Become a Contributor to the Linguistic Bibliography
The editorial team is looking for specialists who would like to contribute to the Linguistic Bibliography by gathering and compiling bibliographical references in their field of expertise. If you are interested in joining the Linguistic Bibliography, please contact the editors via firstname.lastname@example.org.

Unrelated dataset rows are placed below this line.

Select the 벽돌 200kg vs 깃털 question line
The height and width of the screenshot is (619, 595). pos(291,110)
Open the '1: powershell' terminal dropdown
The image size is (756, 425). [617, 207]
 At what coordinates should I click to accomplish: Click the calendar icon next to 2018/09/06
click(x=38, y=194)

The Linguistic Bibliography, published in annual print volumes and online, is a collection of detailed bibliographical descriptions of linguistic publications on general and language-specific theoretical linguistics. While the bibliography aims to cover all languages of the world, particular attention is given to the inclusion of publications on endangered and lesser-studied languages. Publications in any language are collected, analyzed and annotated (using a state-of-the-art system of subject and language keywords) by an international team of linguists and contributors from all over the world.
Short task description
- Locating new, quality publications (books, articles, reviews);
- Gathering basic metadata, e.g. author, title, publisher, page numbers, etc.;
- Annotating the references by adding linguistic keywords, and if needed, an English title translation and notes;
- Adding the data to the database using our online content management system;
- Proofreading the section(s) of your field for the annual print volume.

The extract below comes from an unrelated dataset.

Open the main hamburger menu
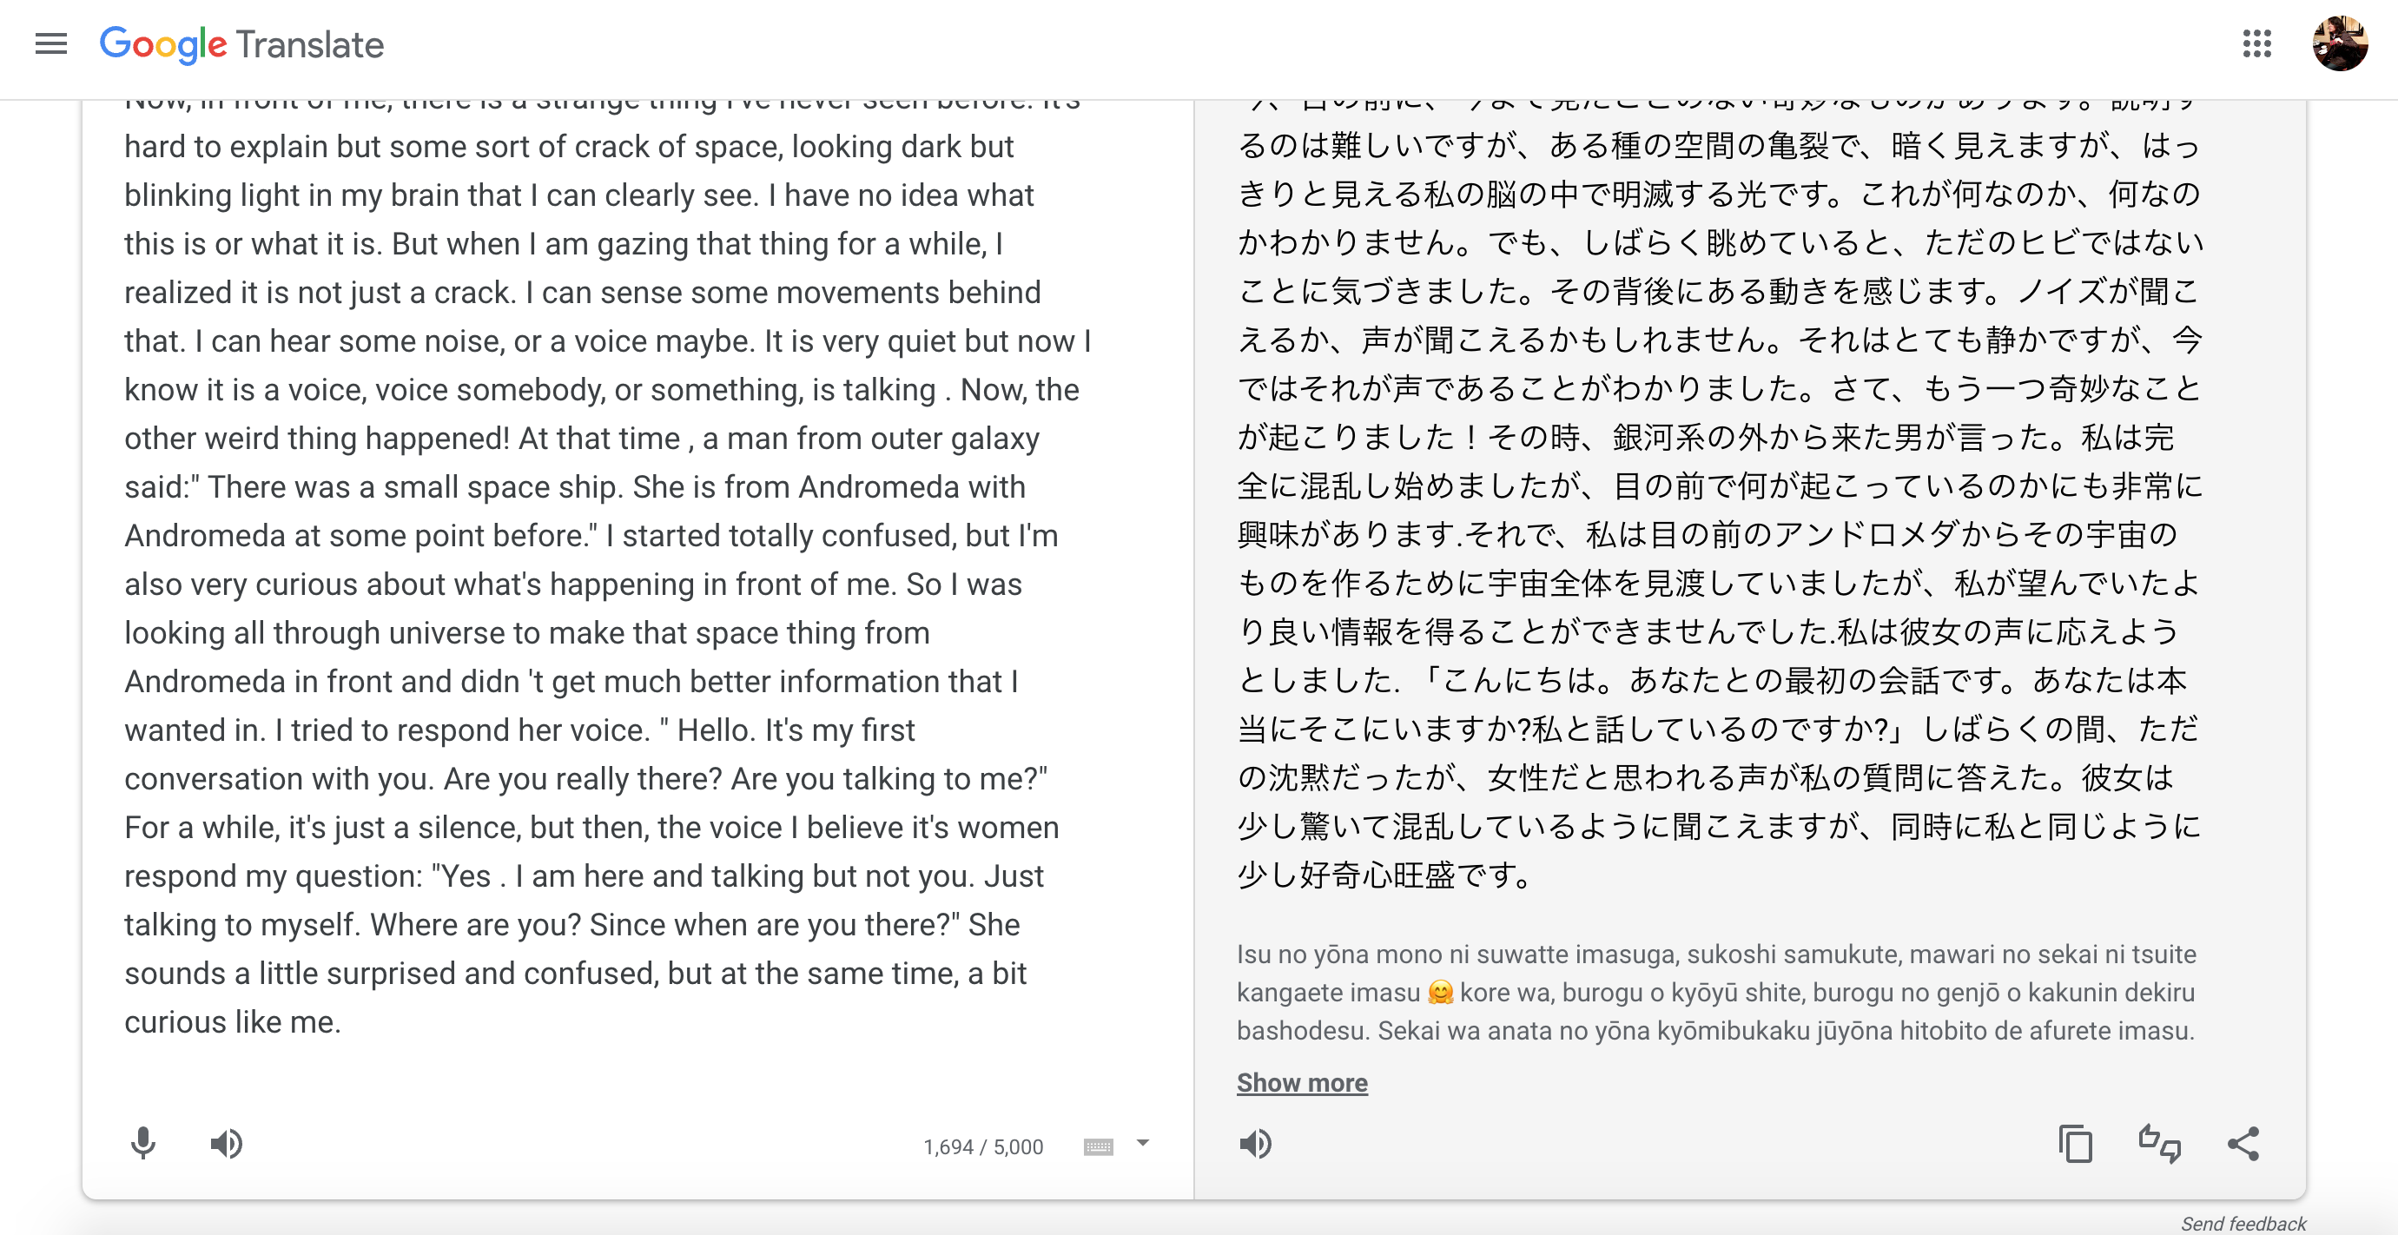This screenshot has height=1235, width=2398. coord(51,44)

- Free access to Linguistic Bibliography Online, the searchable online database containing more than 430,000 bibliographical references to books and articles on linguistics.
- Expand the bibliographical record of your subject area and help disseminate important publications to linguists worldwide.
- Make sure that your own publications and those of colleagues within your field are included in the online database and the annual print volume.
- Contributors are eligible for a small fee and a 30% author discount on Brill publications.
- Data entry occurs through an online content management system accessible anytime, anywhere.
- Asianic and Mediterranean languages
- Austronesian, Papuan and Australian
- Balkan linguistics
- Hmong-Mien (Miao-Yao)
- Indo-Aryan (Indic)
- Indonesian (Bahasa)
- North Germanic (Scandinavian)
- Pidgins and Creoles
- Siberian languages
- Sign languages
For more information, please visit Linguistic Bibliography Online.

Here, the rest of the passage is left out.